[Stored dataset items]
◆ ◆ ◆
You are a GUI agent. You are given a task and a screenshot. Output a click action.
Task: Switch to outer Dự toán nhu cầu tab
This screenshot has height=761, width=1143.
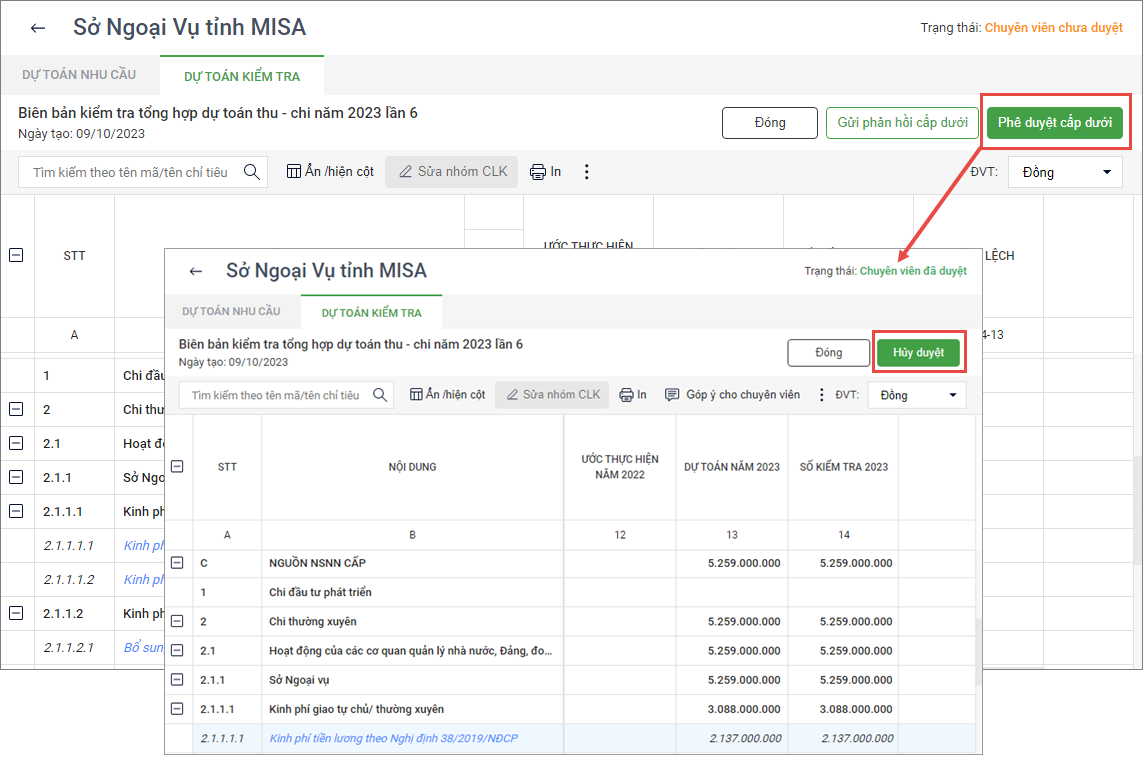79,75
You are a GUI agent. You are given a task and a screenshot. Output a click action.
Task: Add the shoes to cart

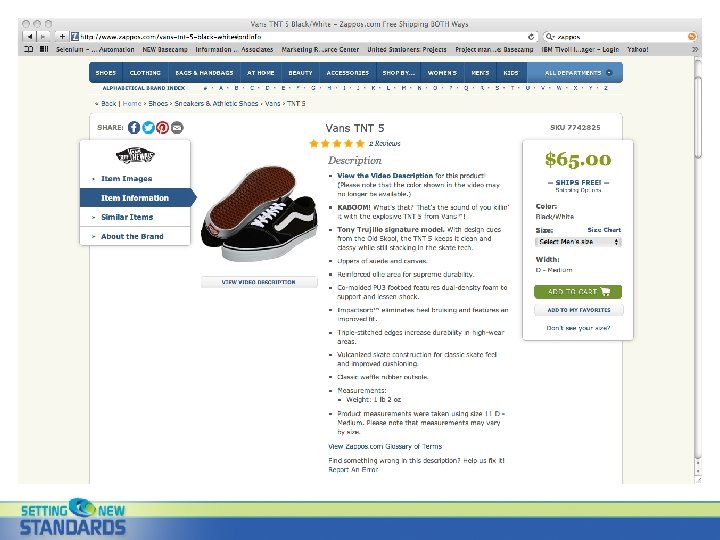pyautogui.click(x=578, y=292)
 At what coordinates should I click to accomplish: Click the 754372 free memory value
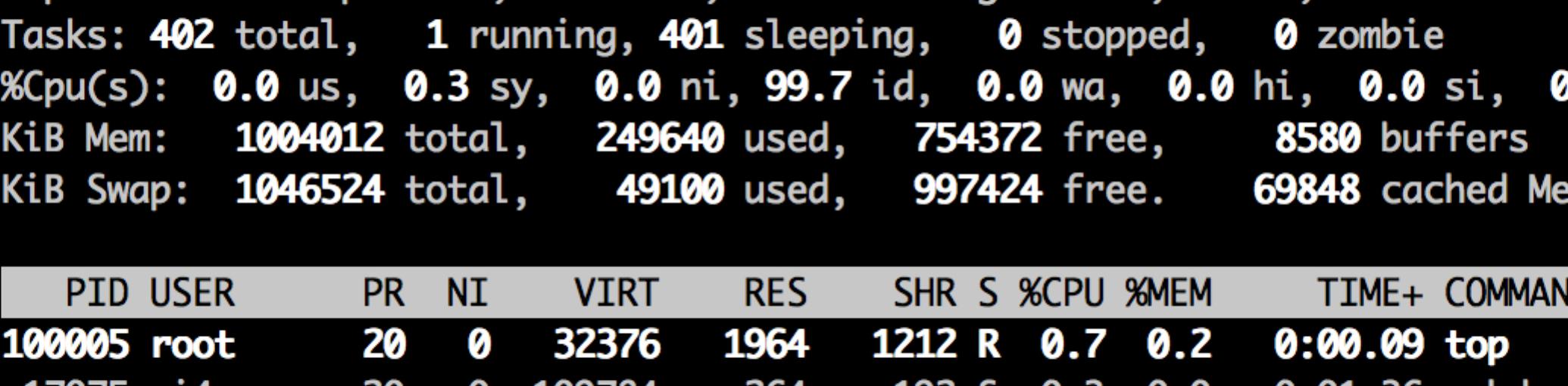[x=977, y=139]
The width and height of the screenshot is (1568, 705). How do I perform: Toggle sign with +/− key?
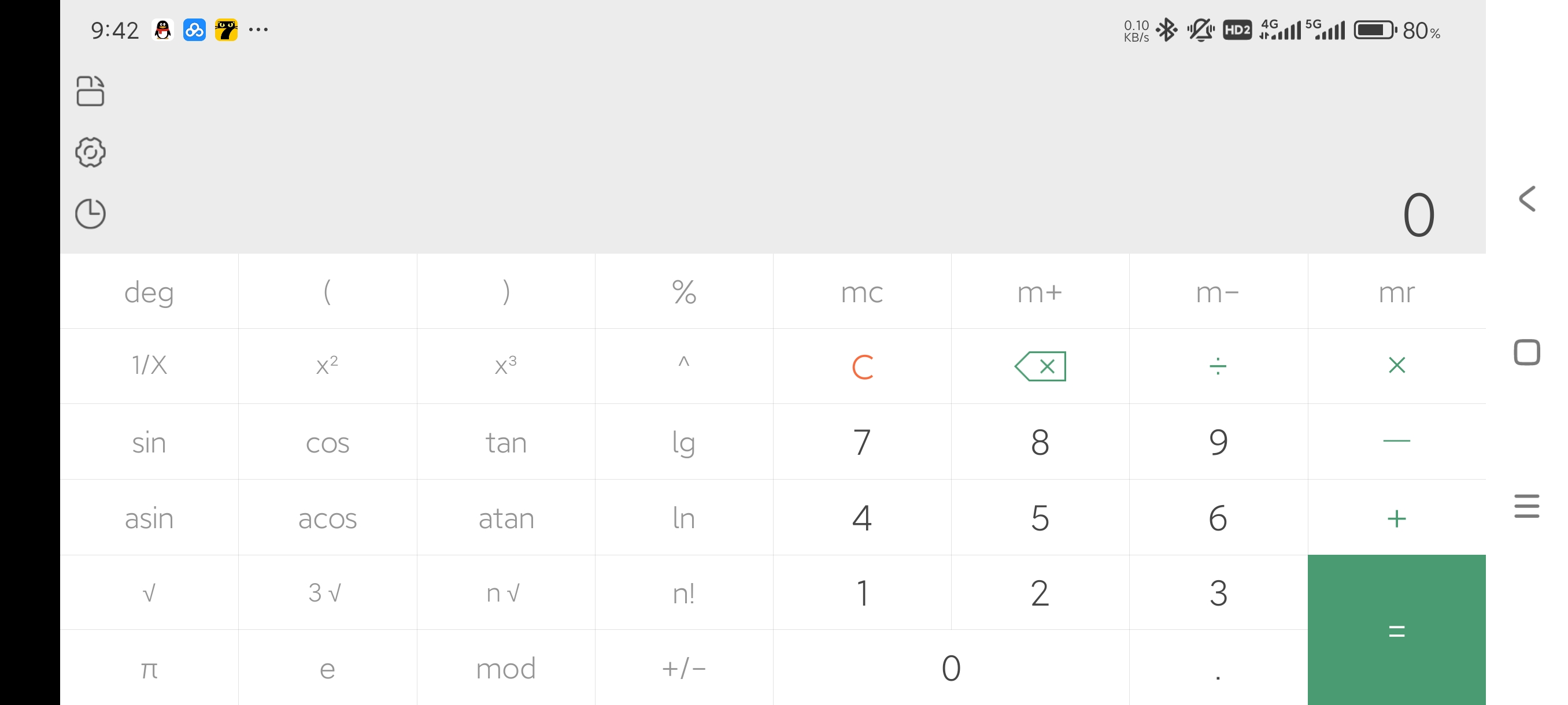coord(683,668)
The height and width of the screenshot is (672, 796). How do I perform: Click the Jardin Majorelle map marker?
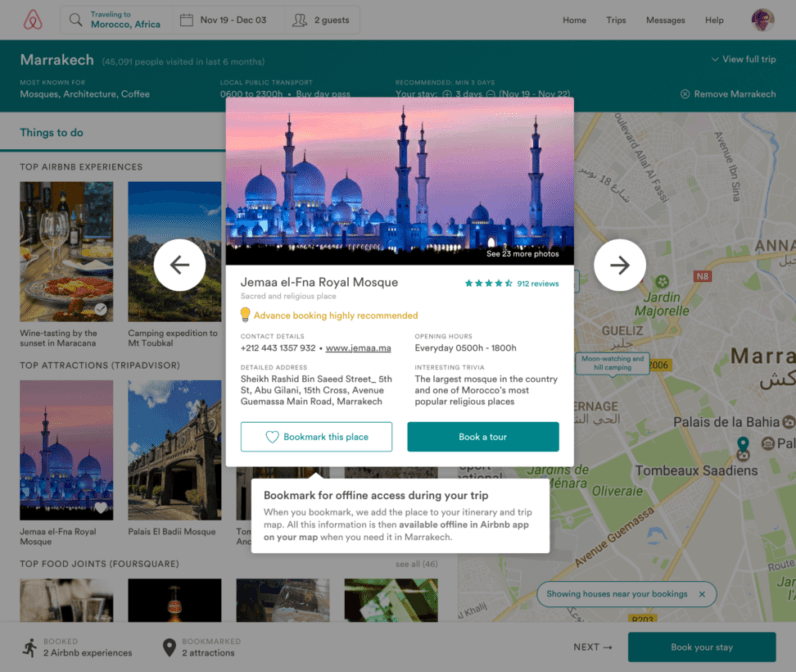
◆ ◆ ◆
◆ **Exercise objective**
Could you copy exactly, and with no pictures, the lines above from the one containing "Task: Switch to outer Dự toán nhu cầu tab" through the last line, both included?

◆ **Answer box**
Task: Switch to outer Dự toán nhu cầu tab
This screenshot has height=761, width=1143.
79,75
You are a GUI agent. You are given a task and a screenshot. Output a click action.
Task: Add the shoes to cart

pyautogui.click(x=578, y=292)
 At what coordinates should I click to accomplish: Click the 754372 free memory value
[x=977, y=139]
The width and height of the screenshot is (1568, 705). How do I perform: Toggle sign with +/− key?
coord(683,668)
The height and width of the screenshot is (672, 796). How do I perform: Click the Jardin Majorelle map marker?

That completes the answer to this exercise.